Mental Health Directory
Designed to quickly direct you to relevant support services
I’ve finally got the courage to tell my story, I had suffered a couple of bereavements and also was bullied at work. I had been at a meeting at work and the bully who was intimidating me at work had said to me that I was doing too much to support service users. Thus making her job more demanding as other service users wish the same care. I left the meeting crying, drove home still very upset. I had clearly had enough, the bullying had been going on for 2 years and no one I asked for help, including my line manger did anything about it.
My line manager stated to me that I was too sensitive and informed me it was my problem due to my sensitive nature.
I had arrived home around 4pm my partner had called to see if I was ok I said I was fine. I had ruminated about suicide for a few weeks even looking up the Internet as to what was easier to carry out without my pain. I had meds in my house I took nearly 30 tablets of Seroquel at 200mg.
I remember waking up in the hospital with my partner at my side crying I clearly did not have an idea where I was. My partner to me I was in a psychiatric ward. I tried to get out of my bed but felt weak I couldn't gain the strength to walk, the nurse told me to stay in bed.
My partner left and the nurse came to my beside asking me to take these medications, I refused at first but wasn't coherent enough to hold a conversation. Whatever I took made me sleep so deeply that I didn't wake up until 6pm the following night. I had asked a nurse what had happened to me she said I had a nervous breakdown and I had to stay in hospital.
I wanted to leave immediately I was scared, emotional and exhausted I asked to leave and the nurse said they would impose a MH section. I know what a section is after all I had supported many individuals with MH problems in my work life. I duly went back to my bed looking around and thinking this isn't really happening to me. The atmosphere in the ward felt chaotic and very noisy.
I was then ignored on the ward for 8 days so I asked the nurse to discharge me she said it wasn't allowed. So I asked to speak to the psychiatrist who also said no about discharge. I knew my rights. I needed to go. I didn't feel safe in here I was scared vulnerable and I couldn't think straight as I was given heavy doses of medications.

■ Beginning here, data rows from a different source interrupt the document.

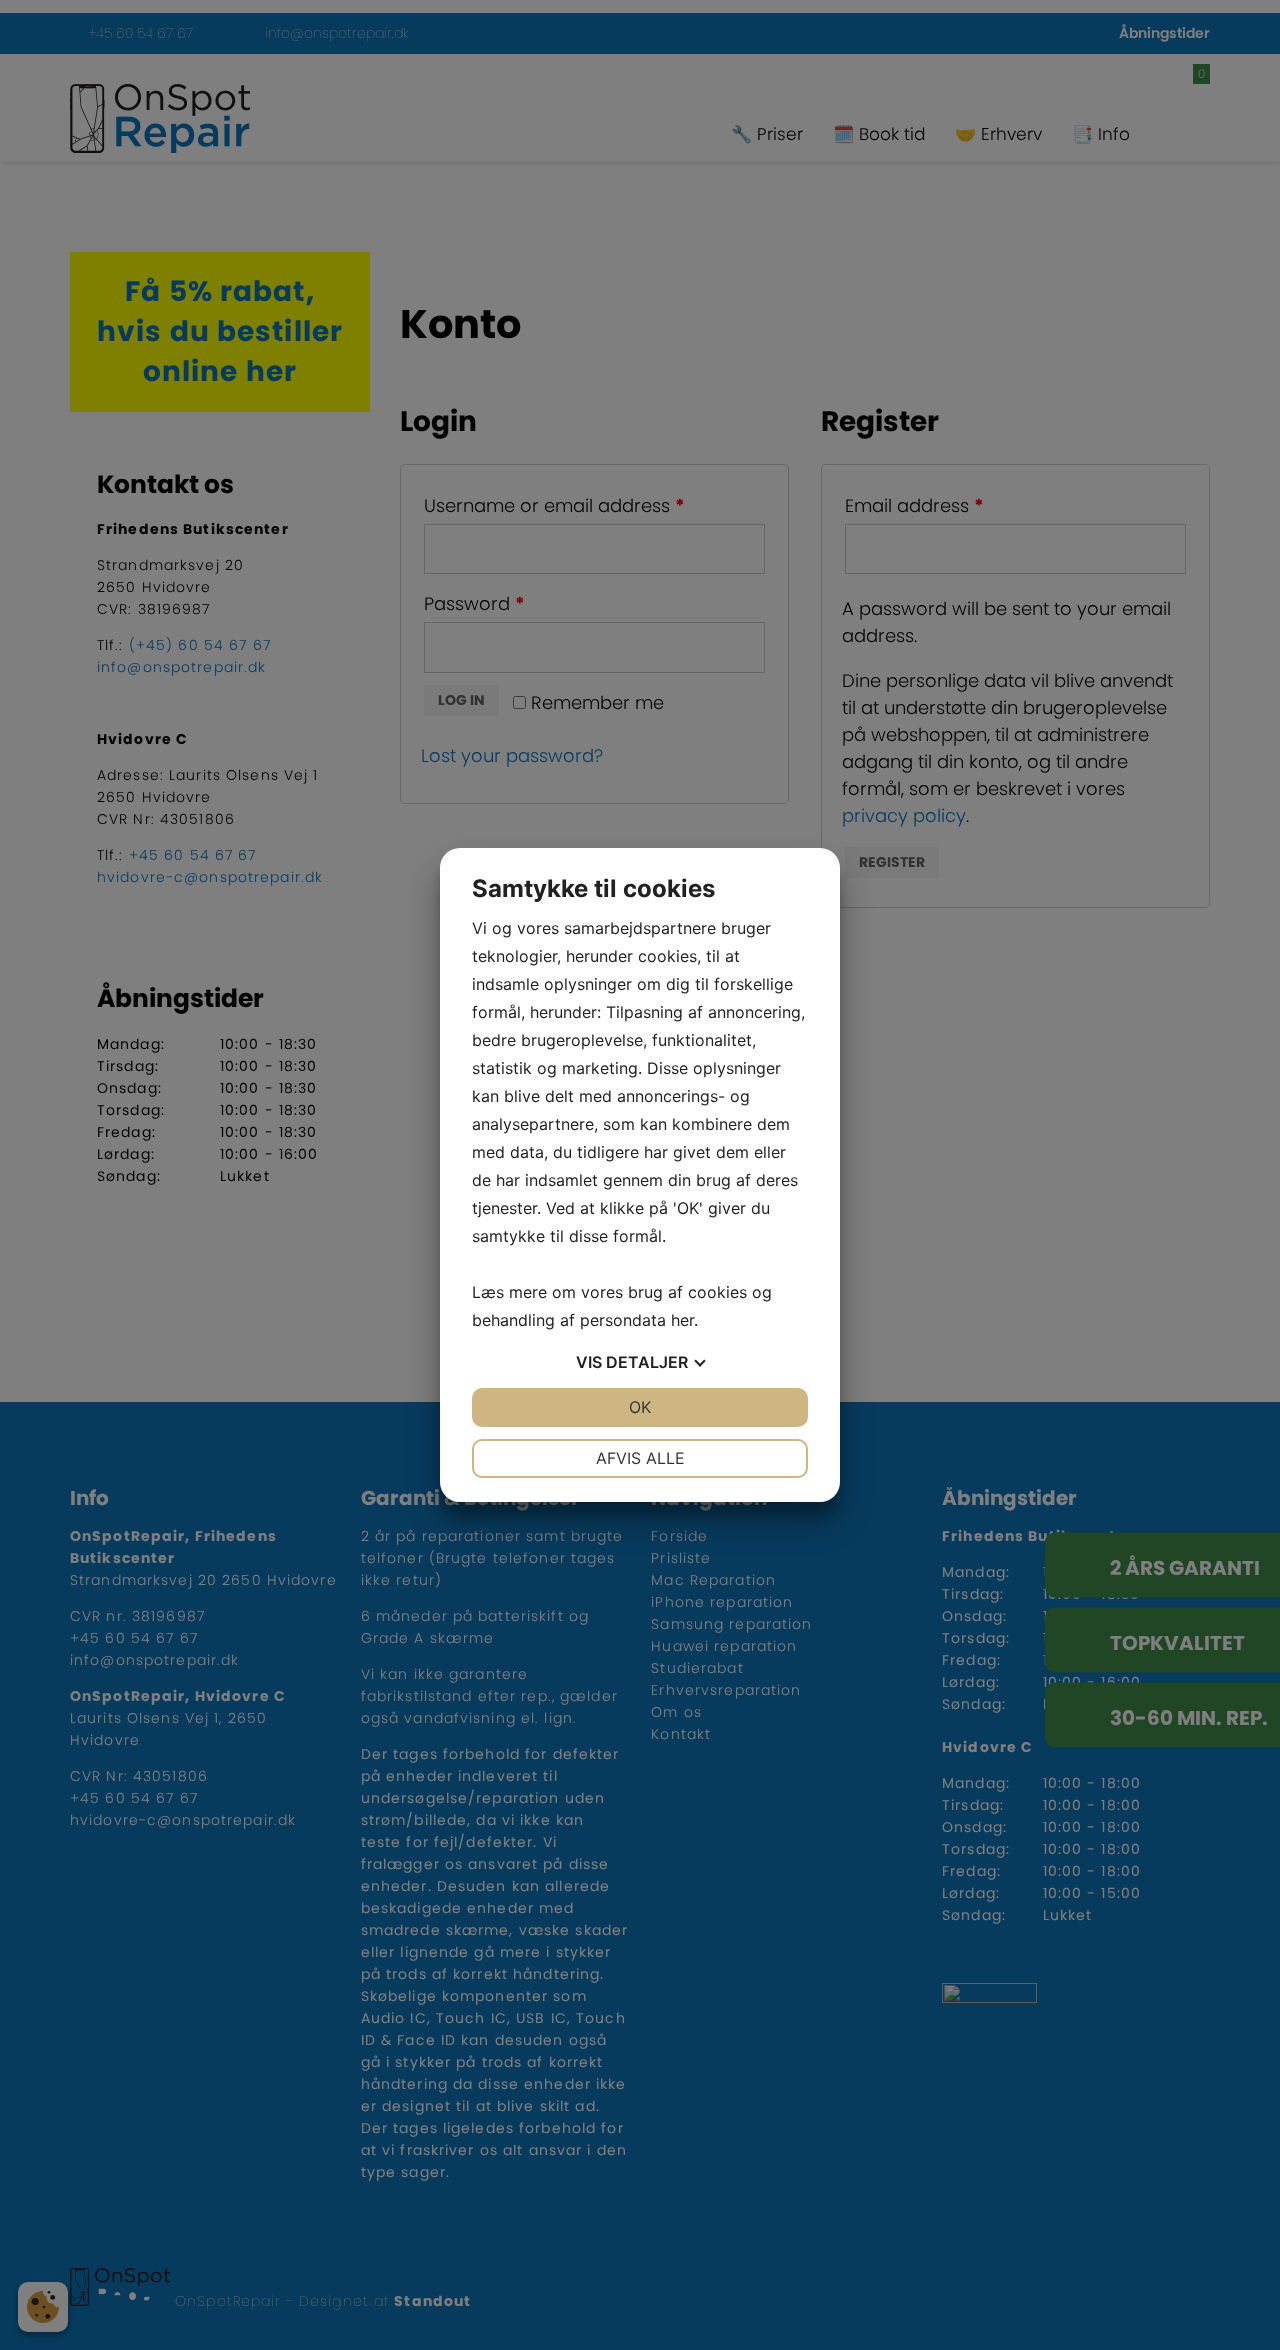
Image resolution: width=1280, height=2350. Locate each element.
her (682, 1320)
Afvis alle (640, 1458)
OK (640, 1407)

I left the ward just after 11pm that evening and drove home. My partner was so upset she didn't want me to be home because she was scared I would overdose again. I lied. I told her I wouldn't.

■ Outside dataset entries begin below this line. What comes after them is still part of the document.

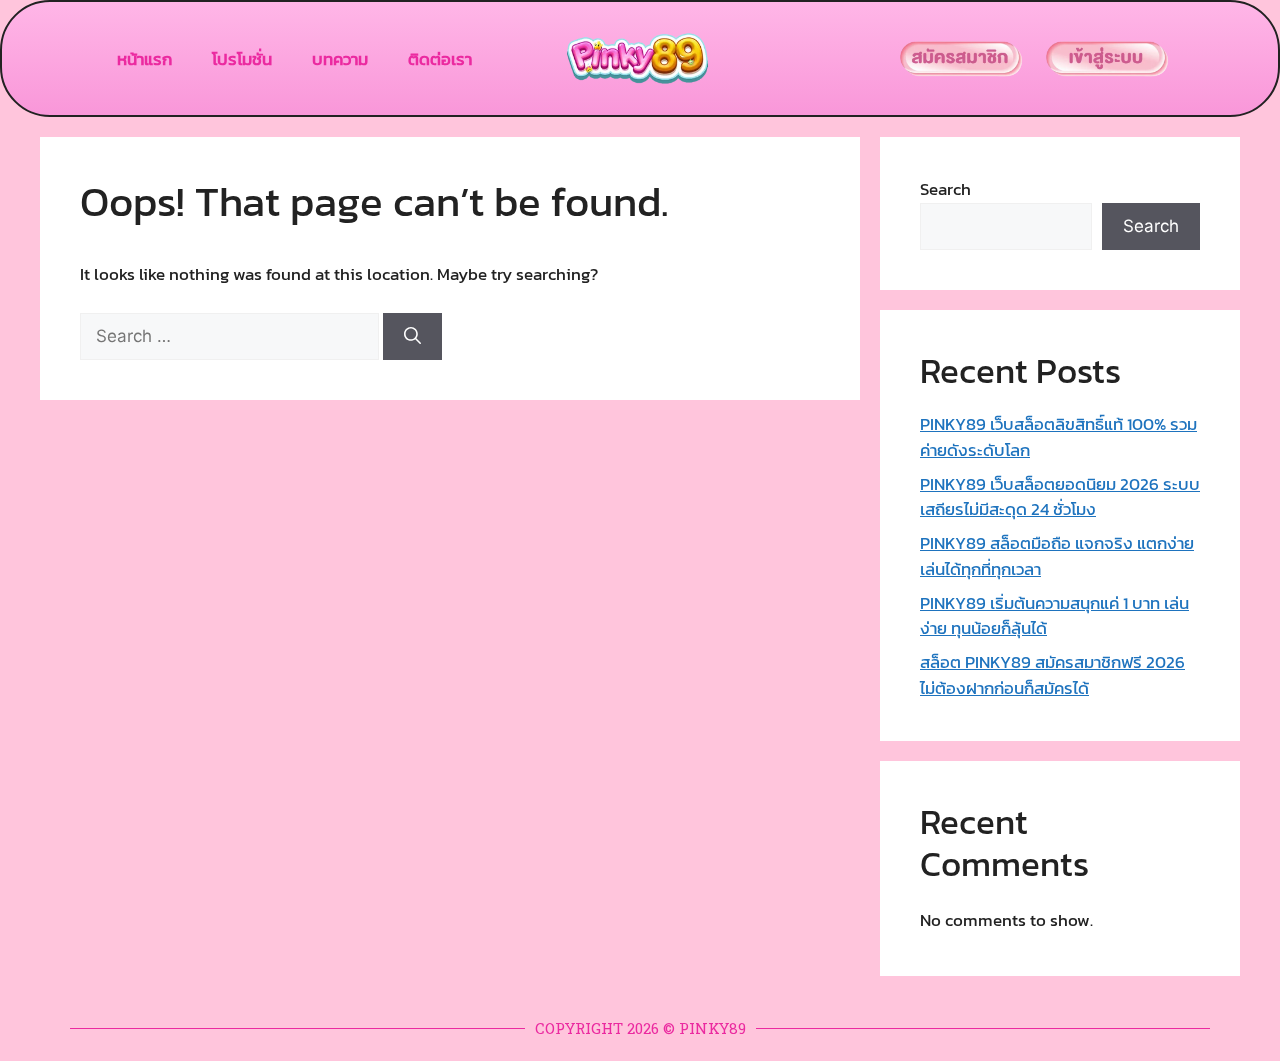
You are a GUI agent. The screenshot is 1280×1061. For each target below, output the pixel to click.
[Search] (412, 337)
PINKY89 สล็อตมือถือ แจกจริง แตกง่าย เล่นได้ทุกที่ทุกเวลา (1057, 556)
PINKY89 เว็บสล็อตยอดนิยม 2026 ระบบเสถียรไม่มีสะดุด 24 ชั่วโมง (1060, 497)
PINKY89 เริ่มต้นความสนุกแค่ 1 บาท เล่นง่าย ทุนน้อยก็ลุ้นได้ (1054, 616)
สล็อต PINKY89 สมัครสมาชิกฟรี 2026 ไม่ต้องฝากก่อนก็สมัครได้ (1052, 675)
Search (945, 189)
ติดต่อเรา (440, 59)
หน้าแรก (144, 59)
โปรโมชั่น (242, 59)
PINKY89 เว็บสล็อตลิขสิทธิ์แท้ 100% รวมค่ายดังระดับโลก (1058, 437)
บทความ (340, 59)
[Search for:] (231, 336)
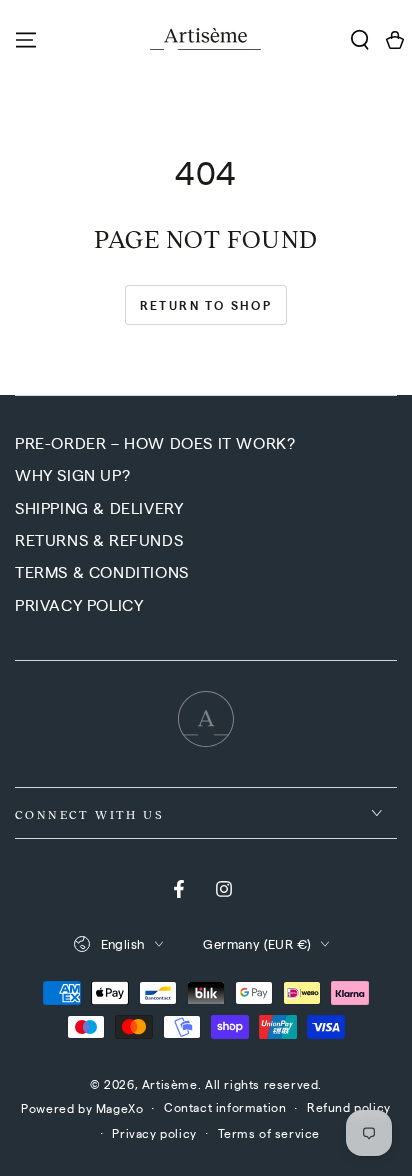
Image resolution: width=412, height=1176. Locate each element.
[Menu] (26, 40)
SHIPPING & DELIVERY (99, 507)
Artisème (170, 1084)
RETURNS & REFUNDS (99, 539)
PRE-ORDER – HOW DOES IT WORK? (155, 442)
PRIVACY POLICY (79, 604)
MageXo (120, 1108)
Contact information (225, 1107)
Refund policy (349, 1107)
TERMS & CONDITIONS (102, 571)
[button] (359, 40)
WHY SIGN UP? (72, 474)
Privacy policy (154, 1133)
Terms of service (269, 1133)
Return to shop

The following week I overdosed again making sure I took enough to do the job properly. It never entered my head that I had a breakdown or was suffering some sort of psychosis. I didn't trust anyone I became paranoid and had voices in my head telling me I was useless and just to kill myself for good.
My story doesn't end there, after another 5 overdoses I was given a diagnosis of recurrent depression and BPD. I was off work for 7 months.

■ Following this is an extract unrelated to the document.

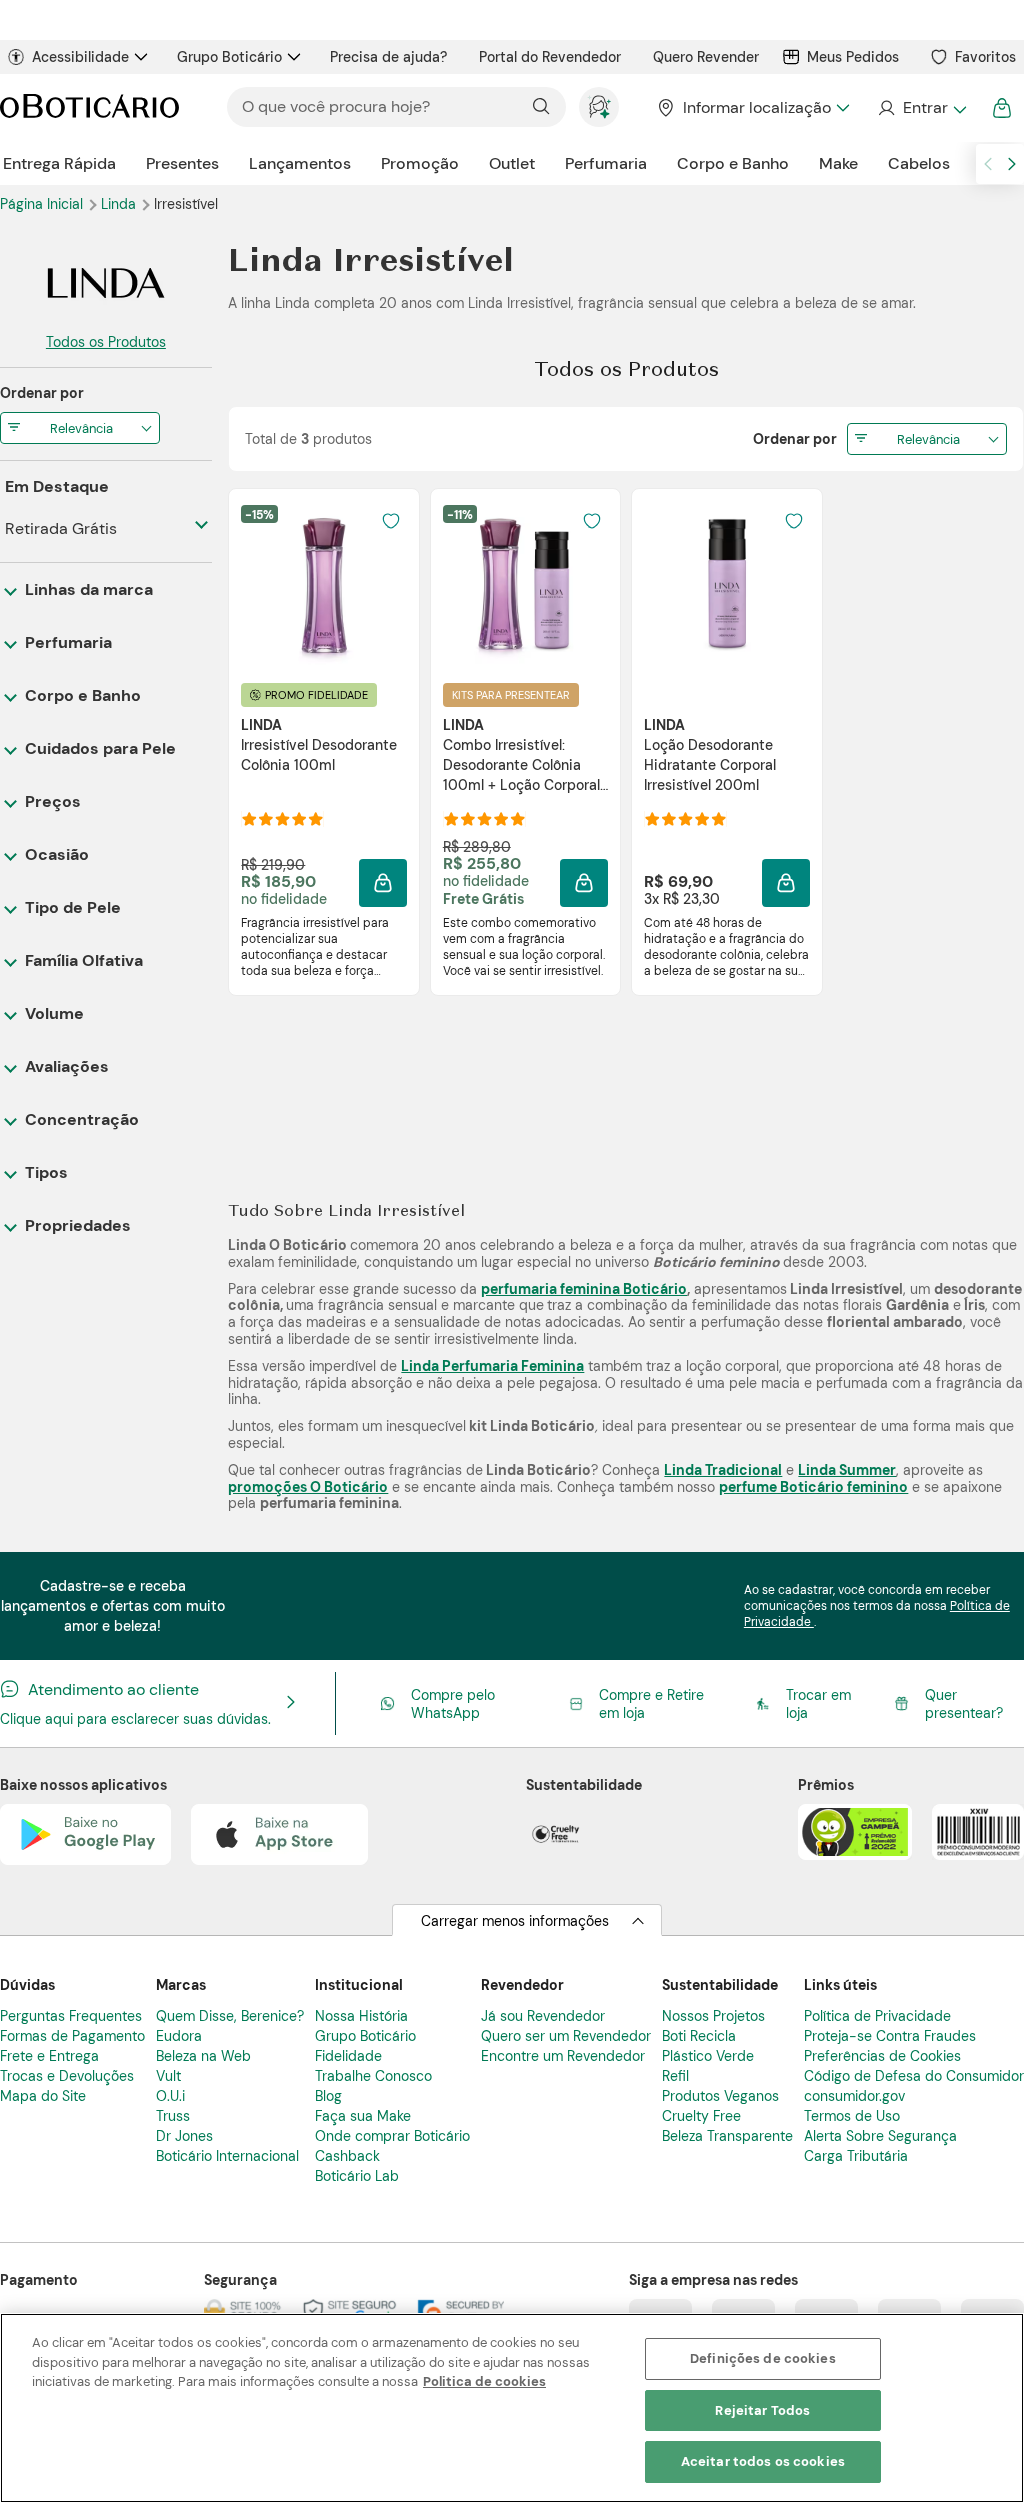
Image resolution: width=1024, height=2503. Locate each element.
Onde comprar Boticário (392, 2136)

I managed to go back to work but my employers were very different to me when I returned. I was called unprofessional, wasting tax people's money because I worked for local authority. The bulling was still prevalent I even went to my line manager’s office and fell to my knees begging her to end my suffering. Lost count how many times I cried at work In front of my manager.
I felt useless, worthless, alone and someone who didn't deserve to be employed. I was made redundant by the local authority due to my mental health issues.
I lost a job I adored and that I was good at, I truly felt it was the end for me. I had a mortgage and bills to pay for, I thought who on earth would employ someone who had been off quite a few times due to my mental health.
I haven't overdosed in 4 years now, I took responsibility for my mental health by taking my medications attending appointmens with my Psychiatrist and ensuing I met my CPN.
I now take Seroquel, Lithium and Chlomiprine on a daily basis and I've managed to secure new job. I suffered stigma and judgment even when I was in the psych ward from my own family, I lost friendships, was made redundant and stigmatised by some mental health workers also.
I'm proof you can get better and I'm proof that we all deserve a better quality of care and support from MH Services. I'm stronger now and I'm trying my best to ensure that MH is spoken about and no one feels that alone and scared that they can reach out for support. One suicide is far too much and we all need to do more.